[TASK BRIEF]
Copy out the items from the line containing "Go to the ABOUT US page" up to and including the line containing "Action: coord(437,192)", keeping every character as it stands.

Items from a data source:

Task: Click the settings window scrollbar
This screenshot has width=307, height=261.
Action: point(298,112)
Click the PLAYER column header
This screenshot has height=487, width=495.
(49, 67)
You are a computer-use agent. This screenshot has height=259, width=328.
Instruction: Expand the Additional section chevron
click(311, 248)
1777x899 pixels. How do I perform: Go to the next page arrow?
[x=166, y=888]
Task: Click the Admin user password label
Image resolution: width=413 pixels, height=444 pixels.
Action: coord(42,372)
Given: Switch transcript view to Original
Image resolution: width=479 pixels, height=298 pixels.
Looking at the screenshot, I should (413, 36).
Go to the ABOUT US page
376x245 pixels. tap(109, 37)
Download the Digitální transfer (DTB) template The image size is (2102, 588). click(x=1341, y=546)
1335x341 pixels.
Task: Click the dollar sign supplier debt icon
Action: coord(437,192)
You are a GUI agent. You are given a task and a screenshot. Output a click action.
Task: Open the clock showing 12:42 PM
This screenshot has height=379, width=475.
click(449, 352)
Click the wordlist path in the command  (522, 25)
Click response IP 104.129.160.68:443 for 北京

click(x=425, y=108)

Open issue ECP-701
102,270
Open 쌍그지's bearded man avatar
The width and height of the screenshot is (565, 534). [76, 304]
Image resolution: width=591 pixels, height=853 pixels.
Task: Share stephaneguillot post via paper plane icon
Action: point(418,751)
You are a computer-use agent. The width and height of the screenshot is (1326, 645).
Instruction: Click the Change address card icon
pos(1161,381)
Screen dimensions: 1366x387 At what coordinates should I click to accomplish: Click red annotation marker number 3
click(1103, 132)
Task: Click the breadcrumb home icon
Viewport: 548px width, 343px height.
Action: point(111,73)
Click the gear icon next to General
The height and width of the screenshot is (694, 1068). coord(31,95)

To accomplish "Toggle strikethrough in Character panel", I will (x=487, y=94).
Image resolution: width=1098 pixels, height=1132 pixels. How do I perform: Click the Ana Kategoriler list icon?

[OUTPUT]
Go to the ABOUT US page
376x245 pixels. tap(109, 37)
Download the Digitální transfer (DTB) template The image size is (2102, 588). click(x=1341, y=546)
1335x341 pixels.
Task: Click the dollar sign supplier debt icon
Action: coord(437,192)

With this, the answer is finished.